-- start --
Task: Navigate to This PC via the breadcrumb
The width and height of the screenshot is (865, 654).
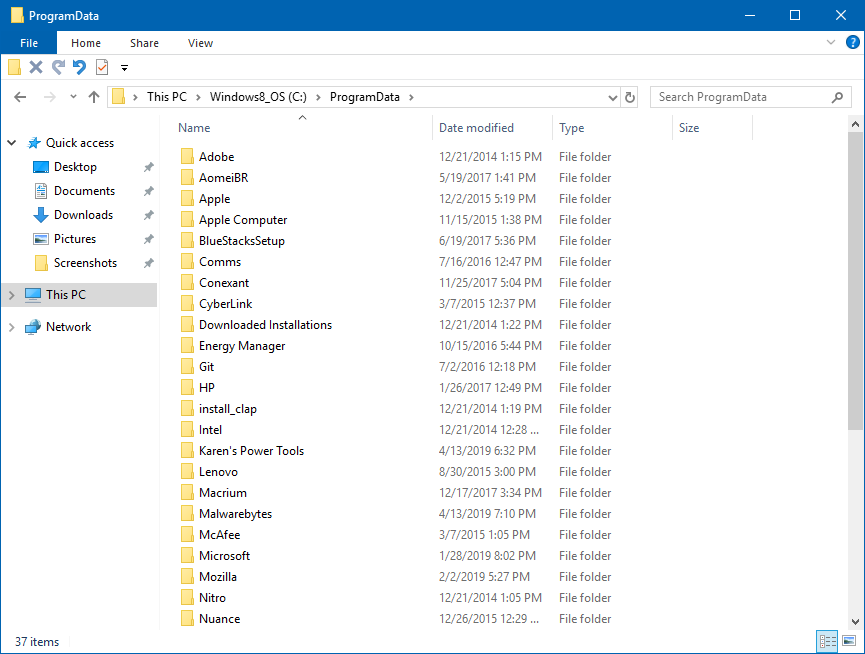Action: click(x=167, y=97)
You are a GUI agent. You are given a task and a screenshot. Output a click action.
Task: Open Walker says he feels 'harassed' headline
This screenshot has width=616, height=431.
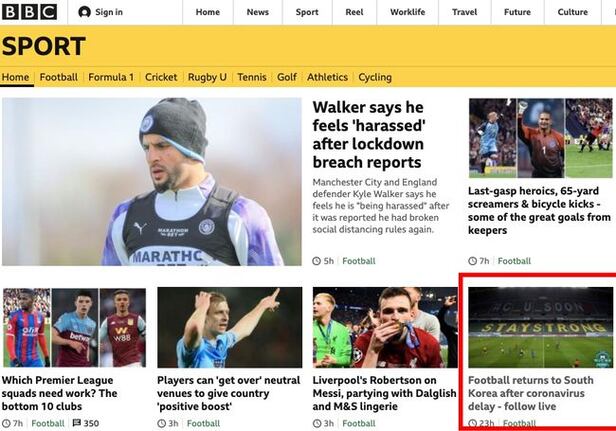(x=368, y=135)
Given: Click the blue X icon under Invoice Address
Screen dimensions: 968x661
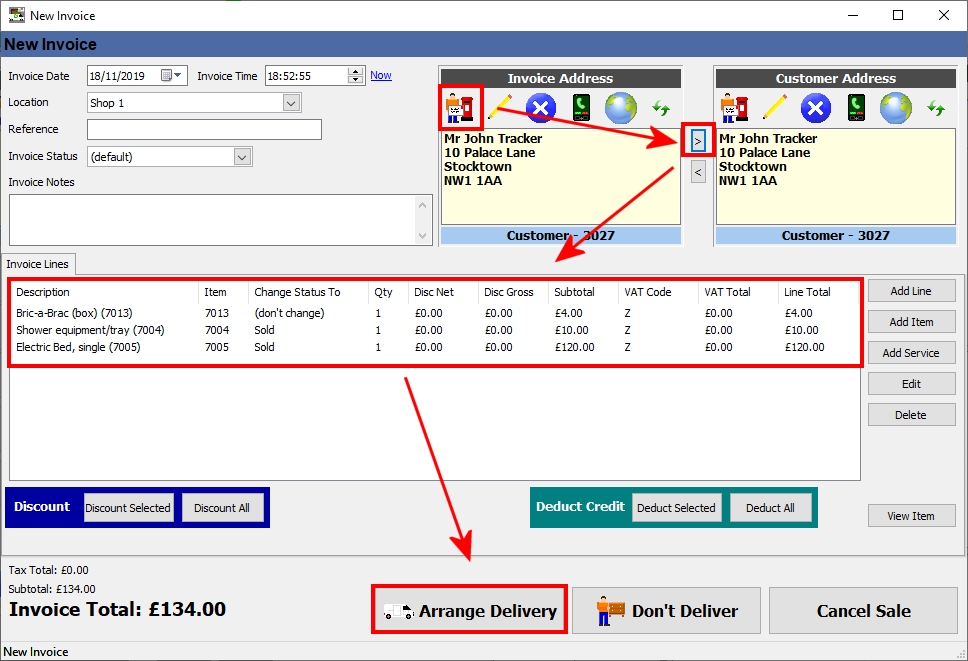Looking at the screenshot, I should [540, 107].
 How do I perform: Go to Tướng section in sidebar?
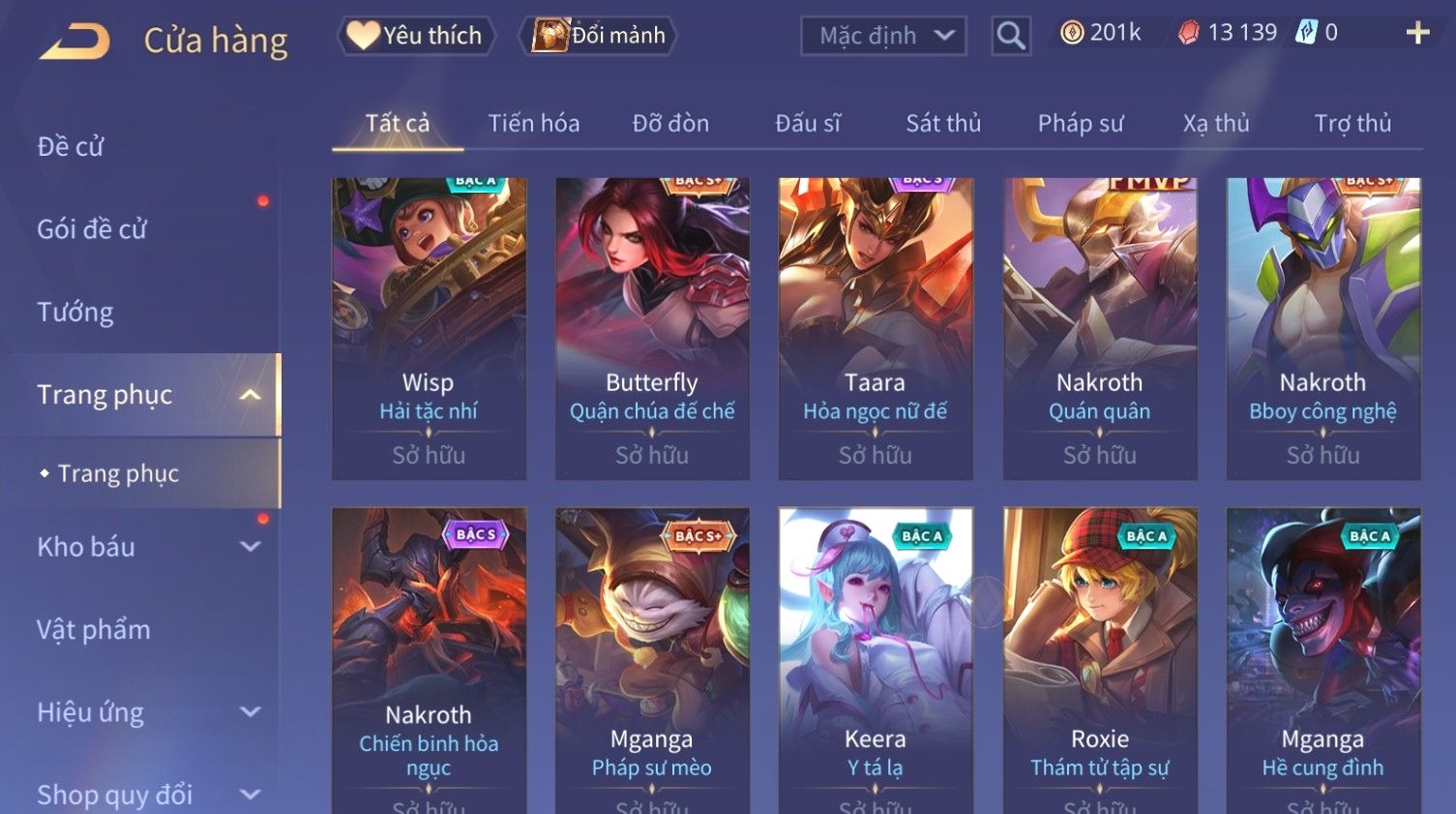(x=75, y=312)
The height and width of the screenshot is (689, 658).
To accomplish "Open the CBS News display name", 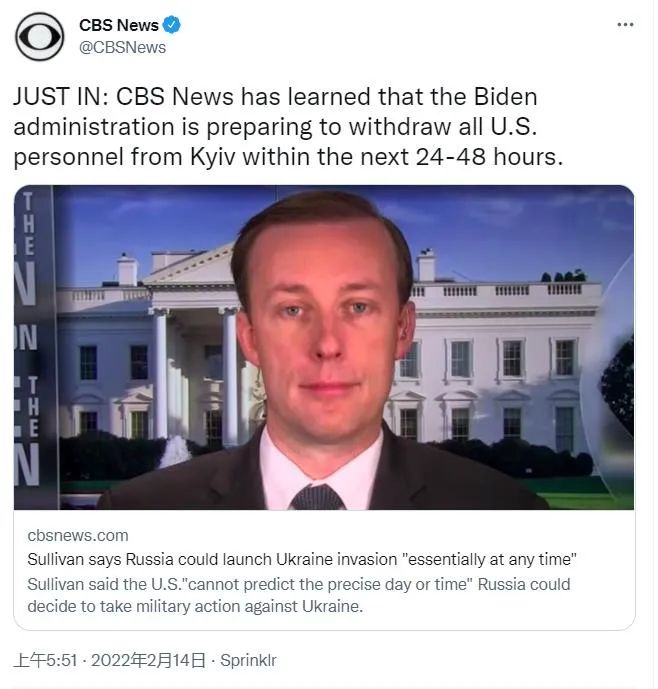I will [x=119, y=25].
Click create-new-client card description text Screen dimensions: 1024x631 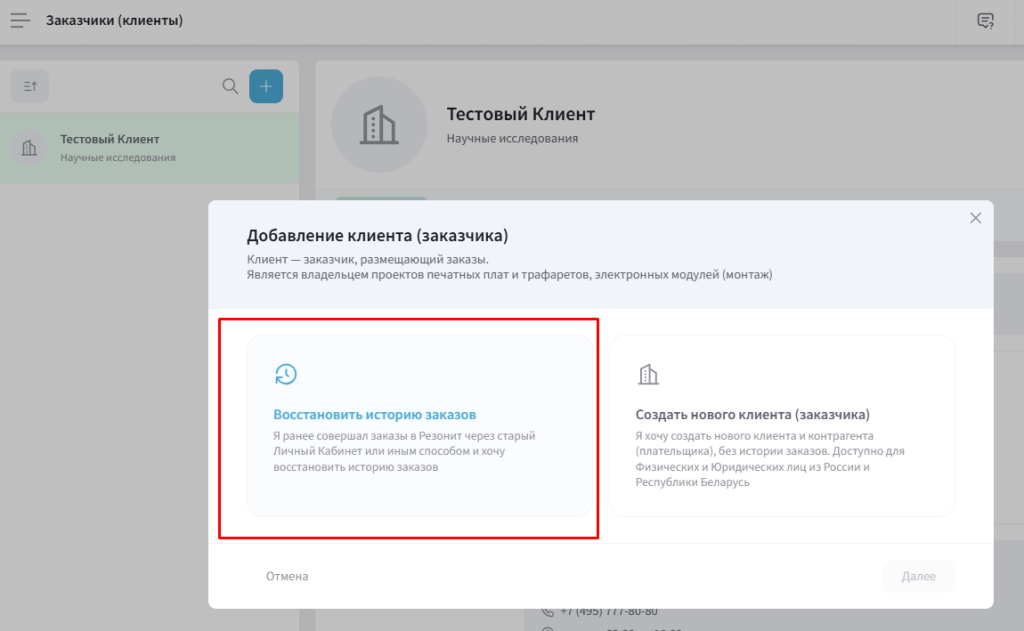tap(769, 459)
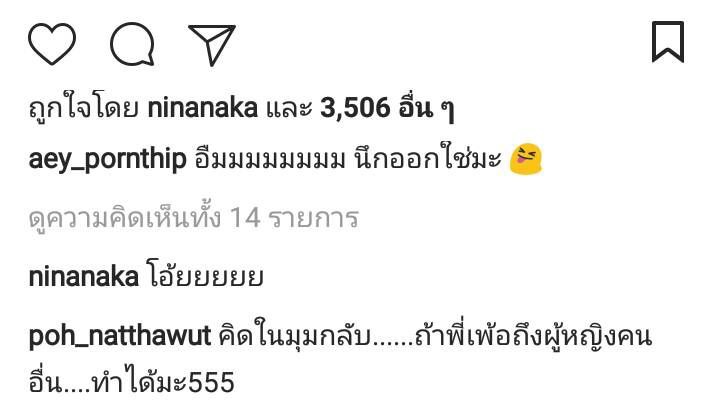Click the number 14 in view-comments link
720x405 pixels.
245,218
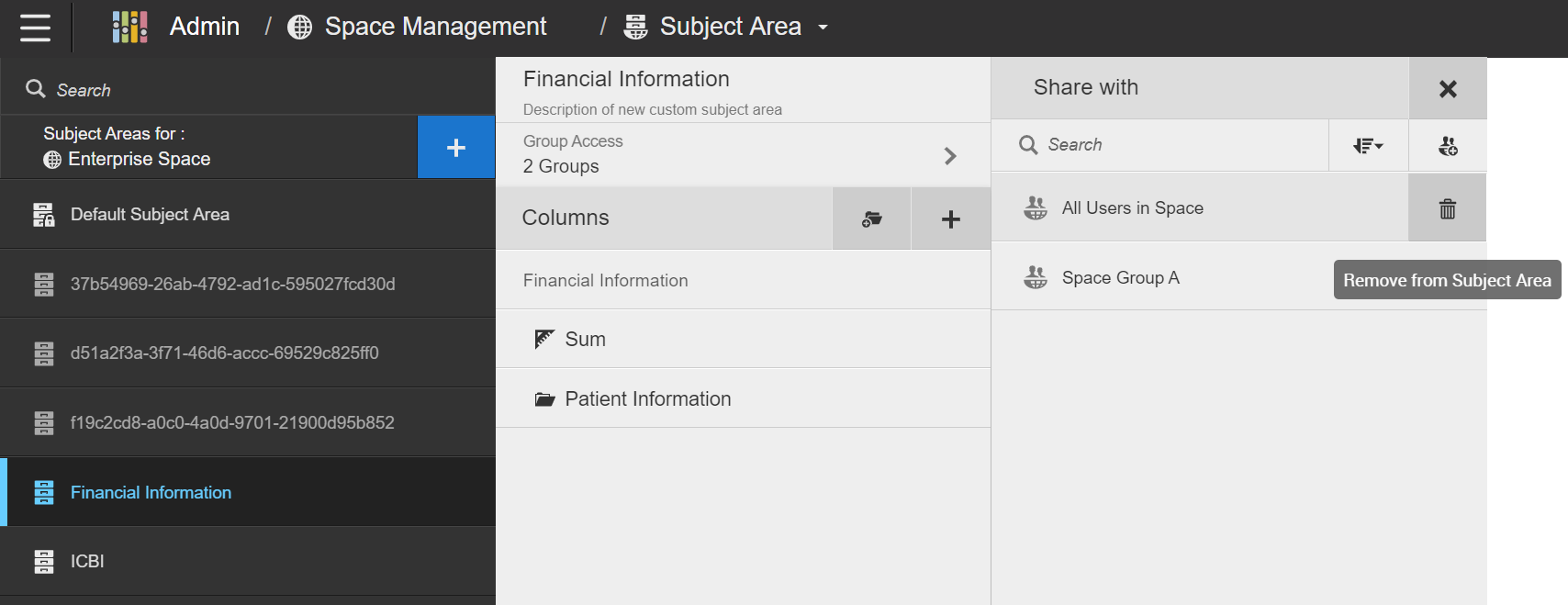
-- end --
- _PROBLEM DESCRIPTION_:
Rewrite the records from their start through the line containing "(x=75, y=312)", substituting "path bar" for "breadcrumb" and keeping everything else unchanged. Leave the pictures out of the answer.

- _RESPONSE FOR THIS EXERCISE_:
Task: Navigate to This PC via the path bar
The width and height of the screenshot is (865, 654).
Action: click(x=167, y=97)
You are a GUI agent. You are given a task and a screenshot. Output a click action.
Task: Open Walker says he feels 'harassed' headline
This screenshot has width=616, height=431.
(x=368, y=135)
Given: Click the blue X icon under Invoice Address
Screen dimensions: 968x661
Looking at the screenshot, I should [540, 107].
 How do I perform: Go to Tướng section in sidebar?
(x=75, y=312)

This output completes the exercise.